▶ **WORK REQUEST**:
Wherever a line in the records below contains "Toggle", copy that line.

Start of Block

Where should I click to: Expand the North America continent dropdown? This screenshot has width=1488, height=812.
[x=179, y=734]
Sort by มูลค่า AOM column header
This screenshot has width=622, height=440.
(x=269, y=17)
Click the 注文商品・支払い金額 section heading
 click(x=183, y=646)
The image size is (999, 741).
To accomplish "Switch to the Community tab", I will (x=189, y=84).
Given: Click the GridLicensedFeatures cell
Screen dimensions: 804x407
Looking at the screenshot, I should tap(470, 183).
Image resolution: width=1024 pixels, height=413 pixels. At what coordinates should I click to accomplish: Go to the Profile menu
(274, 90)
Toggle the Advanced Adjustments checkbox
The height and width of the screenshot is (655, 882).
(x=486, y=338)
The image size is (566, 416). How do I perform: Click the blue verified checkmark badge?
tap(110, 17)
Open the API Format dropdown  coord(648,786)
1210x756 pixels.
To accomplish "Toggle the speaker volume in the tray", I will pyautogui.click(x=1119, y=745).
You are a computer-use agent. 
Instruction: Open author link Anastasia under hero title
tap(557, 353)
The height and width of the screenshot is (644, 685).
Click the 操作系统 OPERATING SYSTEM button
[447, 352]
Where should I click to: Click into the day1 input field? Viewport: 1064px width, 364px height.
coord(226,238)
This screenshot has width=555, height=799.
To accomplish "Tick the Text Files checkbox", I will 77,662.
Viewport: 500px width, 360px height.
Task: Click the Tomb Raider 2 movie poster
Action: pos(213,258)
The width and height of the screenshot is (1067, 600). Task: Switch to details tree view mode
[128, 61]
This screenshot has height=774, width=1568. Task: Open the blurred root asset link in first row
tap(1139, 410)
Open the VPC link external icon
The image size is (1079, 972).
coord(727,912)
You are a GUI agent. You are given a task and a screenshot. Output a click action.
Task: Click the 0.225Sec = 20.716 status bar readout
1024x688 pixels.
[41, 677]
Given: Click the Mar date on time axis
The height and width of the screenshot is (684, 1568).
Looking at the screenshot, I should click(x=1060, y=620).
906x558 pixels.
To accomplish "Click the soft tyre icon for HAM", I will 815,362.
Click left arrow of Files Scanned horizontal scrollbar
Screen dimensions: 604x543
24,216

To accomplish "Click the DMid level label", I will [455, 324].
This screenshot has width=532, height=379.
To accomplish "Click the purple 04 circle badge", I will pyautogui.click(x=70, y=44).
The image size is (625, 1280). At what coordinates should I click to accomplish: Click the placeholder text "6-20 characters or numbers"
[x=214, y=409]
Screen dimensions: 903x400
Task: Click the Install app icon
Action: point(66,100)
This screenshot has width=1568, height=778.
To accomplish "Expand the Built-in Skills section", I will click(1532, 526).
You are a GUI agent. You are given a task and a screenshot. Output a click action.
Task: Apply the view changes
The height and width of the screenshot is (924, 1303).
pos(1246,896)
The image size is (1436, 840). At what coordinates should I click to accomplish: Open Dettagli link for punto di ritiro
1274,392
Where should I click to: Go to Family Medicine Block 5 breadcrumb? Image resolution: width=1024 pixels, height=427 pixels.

End of Block

▶ **RESULT BELOW**:
Toggle the Advanced Adjustments checkbox
To accomplish "Toggle the speaker volume in the tray", I will pyautogui.click(x=1119, y=745).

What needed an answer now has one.